INPUT DATA:
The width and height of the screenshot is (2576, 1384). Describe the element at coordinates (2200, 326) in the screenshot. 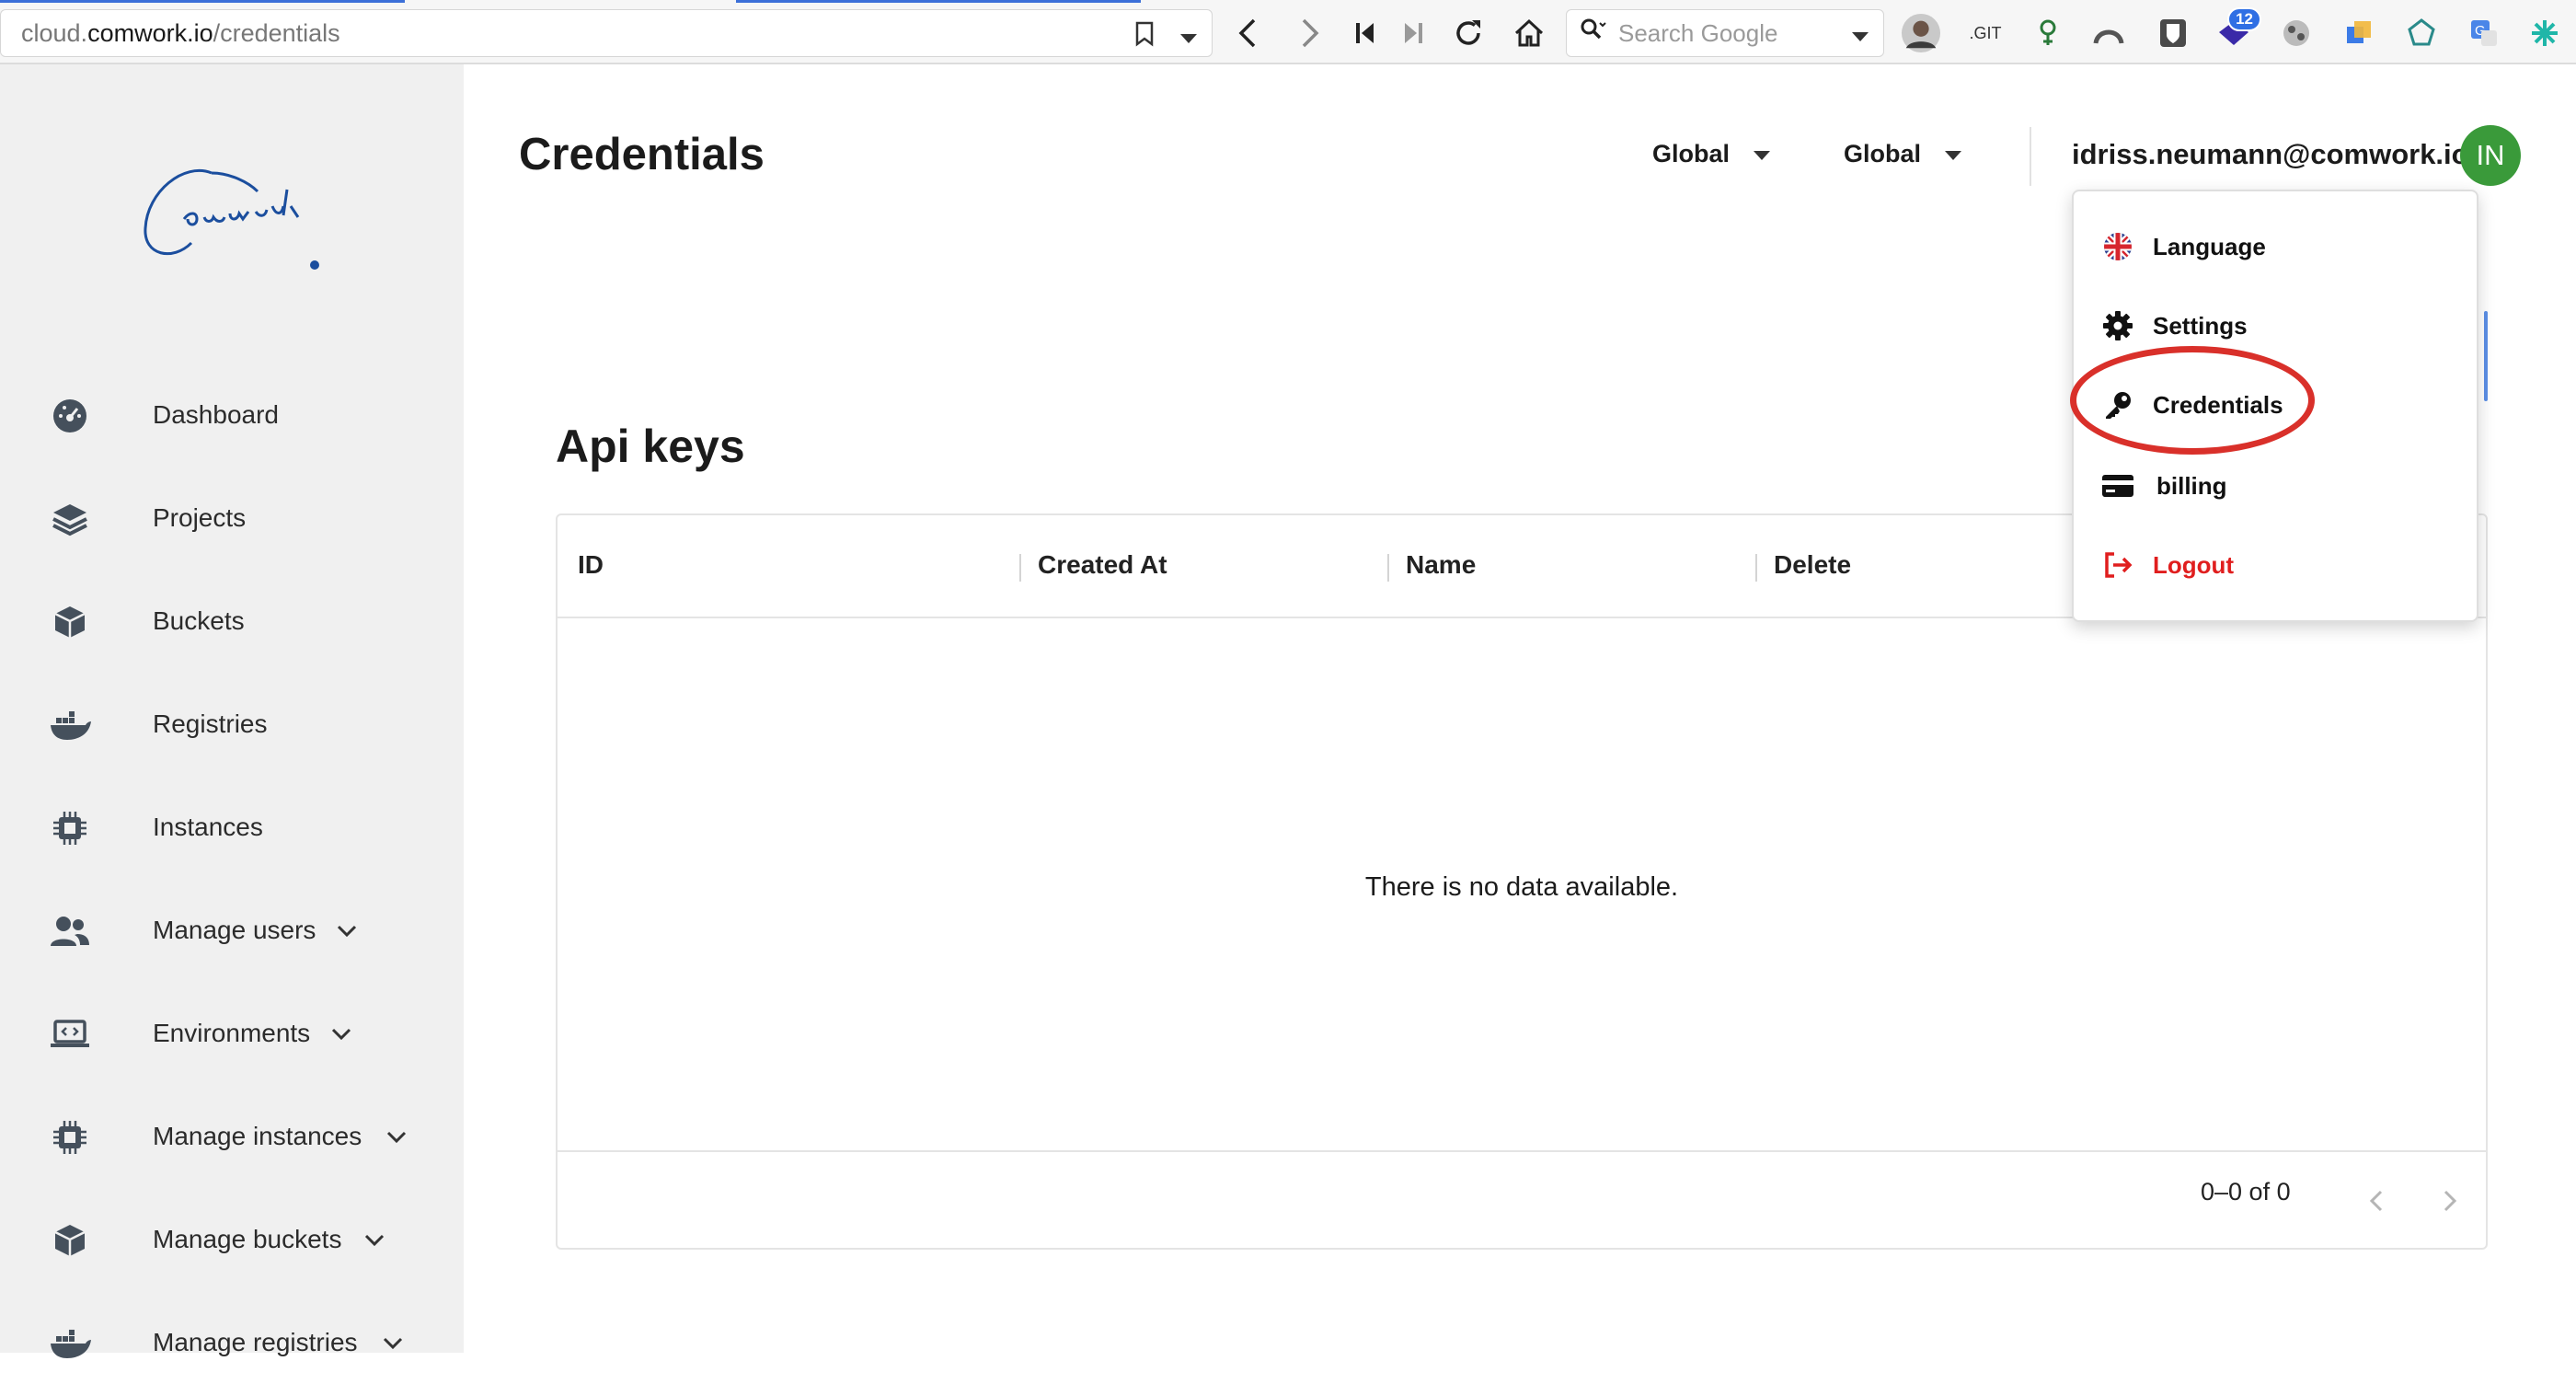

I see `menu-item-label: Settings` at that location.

---

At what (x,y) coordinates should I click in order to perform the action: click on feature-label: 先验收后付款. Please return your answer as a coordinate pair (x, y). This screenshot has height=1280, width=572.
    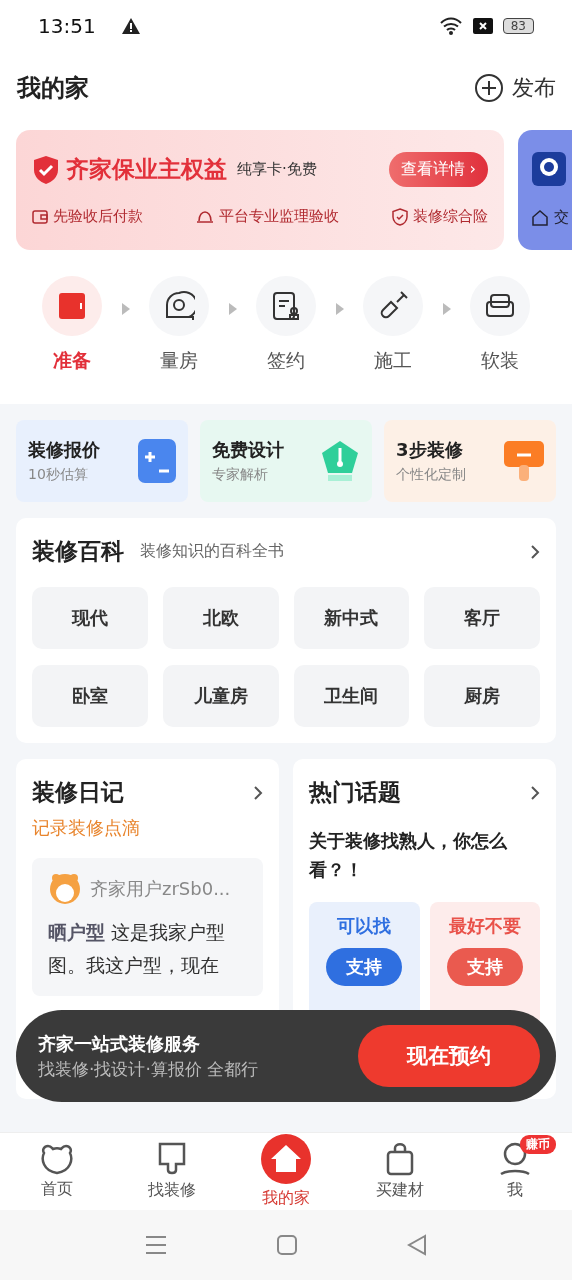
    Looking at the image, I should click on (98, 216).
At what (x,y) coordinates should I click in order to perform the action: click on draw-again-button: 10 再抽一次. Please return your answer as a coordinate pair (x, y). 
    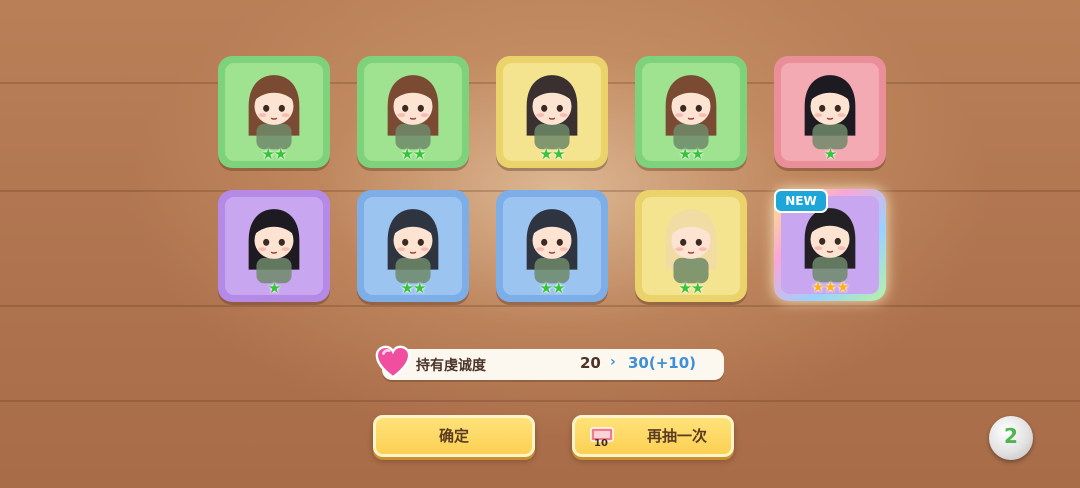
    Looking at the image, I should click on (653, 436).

--

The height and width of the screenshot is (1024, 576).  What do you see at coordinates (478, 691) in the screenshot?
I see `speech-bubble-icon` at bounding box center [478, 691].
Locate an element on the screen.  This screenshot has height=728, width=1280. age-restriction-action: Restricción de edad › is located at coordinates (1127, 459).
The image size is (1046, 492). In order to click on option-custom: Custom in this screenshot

INSTRUCTIONS TO FOLLOW: Swap "screenshot" for "image" in everything from the line containing "The width and" down to the line containing "at that location.", keeping the rest of the data as it stands. Give back only those lines, and leave out the pictures.

SOLUTION BELOW:
The width and height of the image is (2576, 1384). Describe the element at coordinates (2200, 326) in the image. 

I see `menu-item-label: Settings` at that location.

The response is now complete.